**EXERCISE OBJECTIVE**
Find each line of the items below that contains the string "pyautogui", matching case exactly, and copy those lines.
*** TASK DATA ***
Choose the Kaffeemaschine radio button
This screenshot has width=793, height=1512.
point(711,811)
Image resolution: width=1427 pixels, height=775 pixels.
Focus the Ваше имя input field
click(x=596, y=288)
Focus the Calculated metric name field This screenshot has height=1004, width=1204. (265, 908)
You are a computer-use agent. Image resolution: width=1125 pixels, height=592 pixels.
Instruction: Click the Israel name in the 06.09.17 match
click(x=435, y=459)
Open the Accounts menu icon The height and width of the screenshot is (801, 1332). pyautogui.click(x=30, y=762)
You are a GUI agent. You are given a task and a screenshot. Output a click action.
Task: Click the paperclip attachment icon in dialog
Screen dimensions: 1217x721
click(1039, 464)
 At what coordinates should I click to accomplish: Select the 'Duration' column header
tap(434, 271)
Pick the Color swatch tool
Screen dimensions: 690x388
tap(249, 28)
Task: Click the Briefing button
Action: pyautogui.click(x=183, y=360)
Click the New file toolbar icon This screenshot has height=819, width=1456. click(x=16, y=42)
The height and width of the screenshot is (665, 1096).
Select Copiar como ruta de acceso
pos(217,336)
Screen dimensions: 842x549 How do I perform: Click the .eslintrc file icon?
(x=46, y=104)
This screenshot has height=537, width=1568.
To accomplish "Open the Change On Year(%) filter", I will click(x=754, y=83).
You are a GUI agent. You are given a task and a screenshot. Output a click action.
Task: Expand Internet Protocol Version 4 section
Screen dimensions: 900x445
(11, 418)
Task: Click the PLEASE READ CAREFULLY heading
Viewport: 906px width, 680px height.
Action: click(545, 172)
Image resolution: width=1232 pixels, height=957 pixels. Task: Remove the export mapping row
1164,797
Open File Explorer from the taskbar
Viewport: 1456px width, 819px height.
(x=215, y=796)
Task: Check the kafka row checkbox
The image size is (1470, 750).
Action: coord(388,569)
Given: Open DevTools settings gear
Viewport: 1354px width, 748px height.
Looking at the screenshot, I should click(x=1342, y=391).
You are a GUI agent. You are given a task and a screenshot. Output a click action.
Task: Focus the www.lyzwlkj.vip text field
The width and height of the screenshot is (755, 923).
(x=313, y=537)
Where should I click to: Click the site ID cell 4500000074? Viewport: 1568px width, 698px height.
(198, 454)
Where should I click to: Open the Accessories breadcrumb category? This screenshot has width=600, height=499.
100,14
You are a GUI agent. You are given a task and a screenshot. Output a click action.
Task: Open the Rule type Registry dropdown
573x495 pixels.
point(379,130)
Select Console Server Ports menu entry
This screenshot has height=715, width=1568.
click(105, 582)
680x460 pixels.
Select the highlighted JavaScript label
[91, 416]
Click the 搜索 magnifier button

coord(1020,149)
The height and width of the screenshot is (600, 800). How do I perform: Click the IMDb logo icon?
***
**COMPLETE RESPONSE**
Open the Accounts menu icon The height and width of the screenshot is (801, 1332). pyautogui.click(x=30, y=762)
Action: pyautogui.click(x=183, y=360)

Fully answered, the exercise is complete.